Accès aux spécialistes : quel changement depuis la réforme de 2004 ?
septembre 2008
Le dispositif du médecin traitant a t’il rempli un des ses objectifs, réduire l’accès direct au spécialiste par les patients ? Voici la conclusion d’une étude de l’IRDES (Institut de recherche et documentation en économie de la santé) parue en septembre 2008, ainsi que quelques extraits des réponses donnée par Philippe Le Fur, qui a dirigé cette recherche :
" Comme l’a montré une précédente étude de l’IRDES (Dourgnon et al.,2007), la grande majorité des enquêtés avaient un médecin habituel ou de famille avant la mise en place de la réforme et ils l’ont désigné la plupart du temps comme médecin traitant. Ce constat amenait à conclure que sur ce point précis, la réforme n’avait fait qu’entériner une situation préexistante. Notre étude montre en revanche que, dès l’année de la mise en place de la réforme, les patients déclarent avoir modifié très sensiblement leurs comportements d’accès aux spécialistes sans accès direct spécifique (toutes spécialités sauf gynécologie, ophtalmologie et psychiatrie pour les jeunes de moins de 26 ans). Ainsi, la part des consultations en accès direct a diminué, en particulier en dermatologie, en ORL, mais aussi en psychiatrie, en cardiologie ou encore en radiologie. Dans le même temps, la part des séances résultant du conseil d’un généraliste (le plus souvent le médecin traitant) a beaucoup augmenté, sauf en psychiatrie. En revanche, la proportion de séances conseillées par le spécialiste lui-même est restée relativement stable. Pour les autres spécialités, la part de l’accès direct s’est moins, voire peu modifiée, même si l’on observe une augmentation, en général plus limitée, de l’adressage par le médecin traitant. Enfin, les personnes qui n’ont pas choisi de médecin traitant disent accéder beaucoup plus souvent directement au spécialiste que ceux qui en ont choisi un, semblant ainsi assumer les conséquences financières de leur choix.
Bien entendu, ces évolutions de comportement qui concernent la période 2004- 2006 sont susceptibles de modifications dans le temps en fonction des différents aménagements de la réforme, d’éventuelles réformes à venir et des transformations des perceptions des patients et des médecins."
Extraits des réponses de Philippe Le Fur
" La diminution de la part des séances en accès direct varie d’une spécialité à l’autre. Elle est particulièrement forte pour la dermatologie (de 61 à 41 %) et l’ORL (de 39 à 16 %), deux spécialités pour lesquelles l’accès direct était en 2004 la modalité la plus fréquente.
En dehors de certaines spécialités comme la dermatologie, l’ophtalmologie, la gynécologie et dans une moindre mesure l’ORL et la psychiatrie adulte il existait déjà, avant la mise en place de la réforme, une forte orientation médicale des patients vers un spécialiste. En effet, plus de 80 % des consultations des autres spécialistes résultaient de l’orientation d’un médecin, généraliste (le médecin habituel du patient le plus souvent), spécialiste souhaitant revoir le patient ou encore un autre spécialiste.

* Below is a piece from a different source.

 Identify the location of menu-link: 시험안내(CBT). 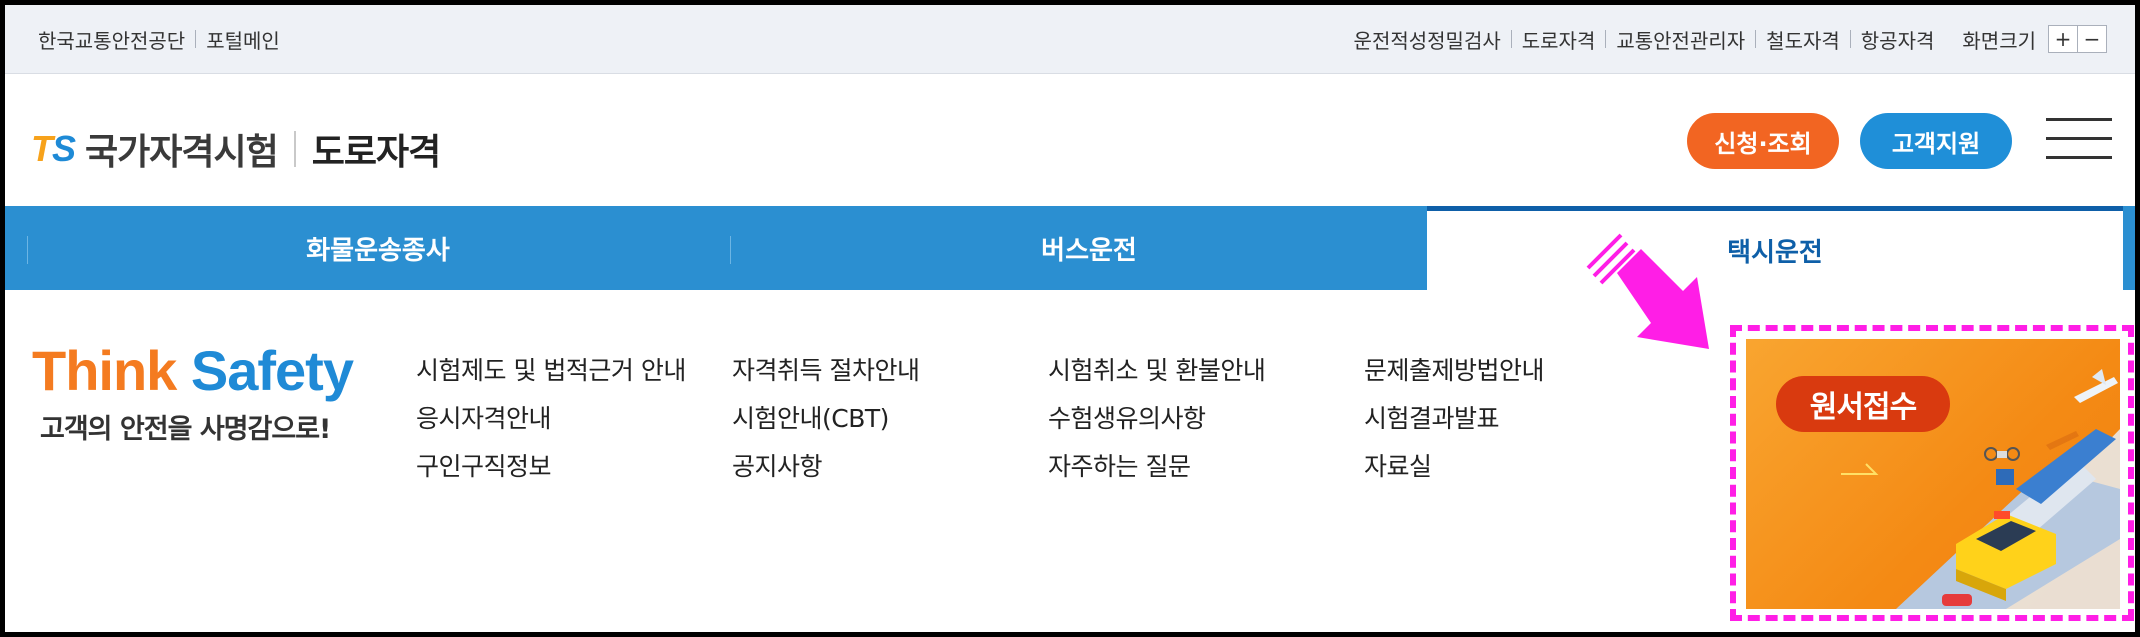
(826, 423).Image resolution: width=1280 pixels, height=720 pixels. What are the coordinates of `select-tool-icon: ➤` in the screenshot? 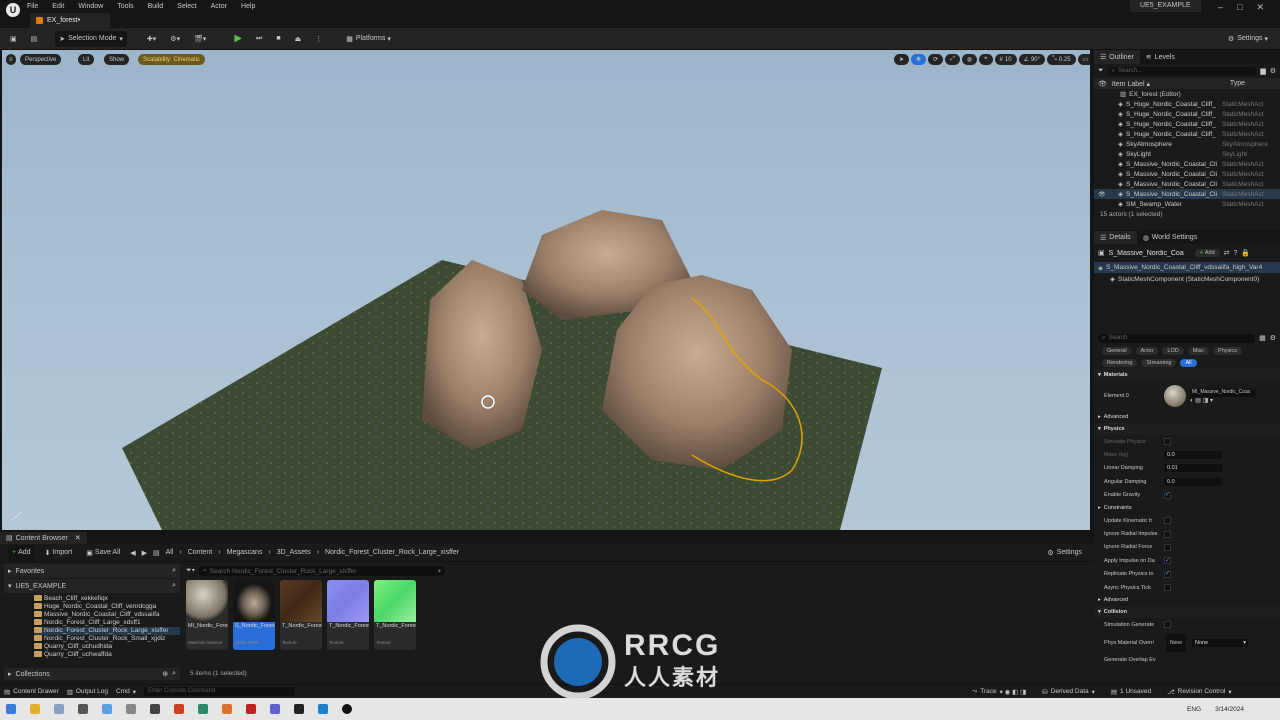 It's located at (902, 60).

Cette formalisation du parcours de soins a cependant commencé à changer les habitudes des patients (et/ou des médecins traitants) puisque, comme on l’a vu, la part des consultations faisant suite aux conseils d’un généraliste (pour l’essentiel le médecin traitant) a augmenté de manière significative. Reste à savoir si ce changement sera conforté après 2006 ou s’il n’est que transitoire.

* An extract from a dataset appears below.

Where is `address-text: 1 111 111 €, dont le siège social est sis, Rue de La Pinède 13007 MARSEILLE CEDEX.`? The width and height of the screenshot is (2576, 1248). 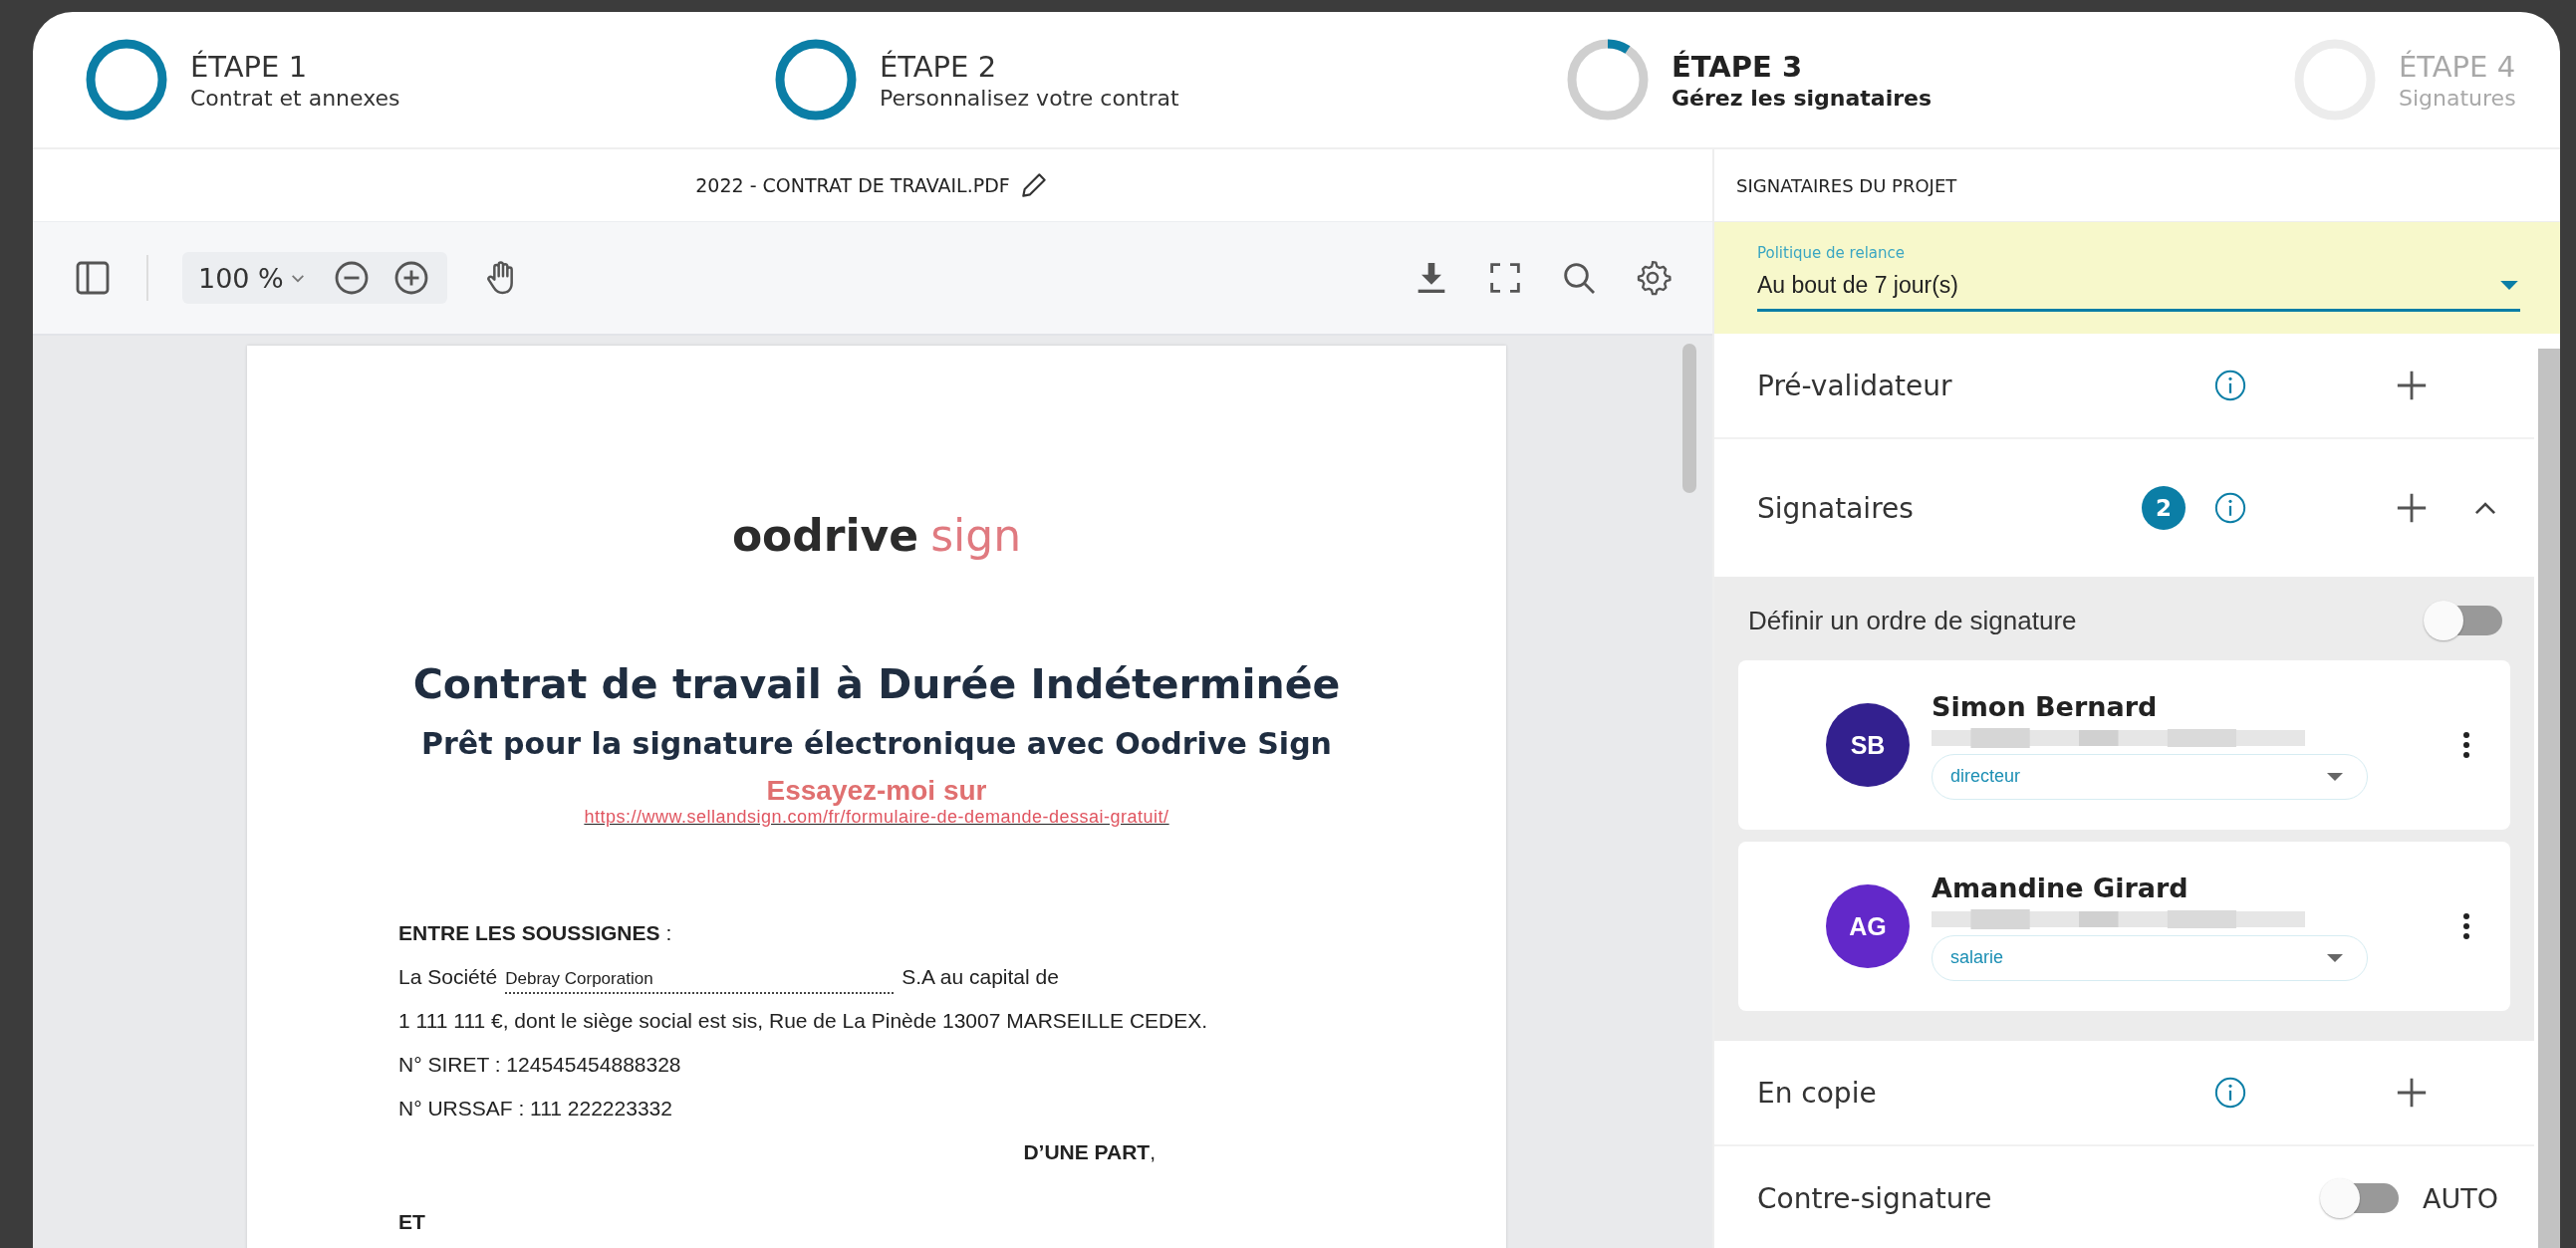
address-text: 1 111 111 €, dont le siège social est sis, Rue de La Pinède 13007 MARSEILLE CEDEX. is located at coordinates (804, 1021).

La plupart des pays ont mis en place un dispositif dit de gate-keeper (littéralement gardien de porte), et pour certains depuis fort longtemps, comme aux Pays-Bas et au Royaume-Uni (entre 1940 et 1950). Ces dispositifs sont souvent plus contraignants que celui mis en place en France car ils obligent souvent les patients à consulter un généraliste pour accéder aux soins de spécialistes ou encore à l’hôpital.
Le concept de parcours de soins coordonnés n’est pas nouveau en France puisqu’avant sa mise en place, l’expérimentation du médecin référent devait également aider à orienter le patient dans le système de soins."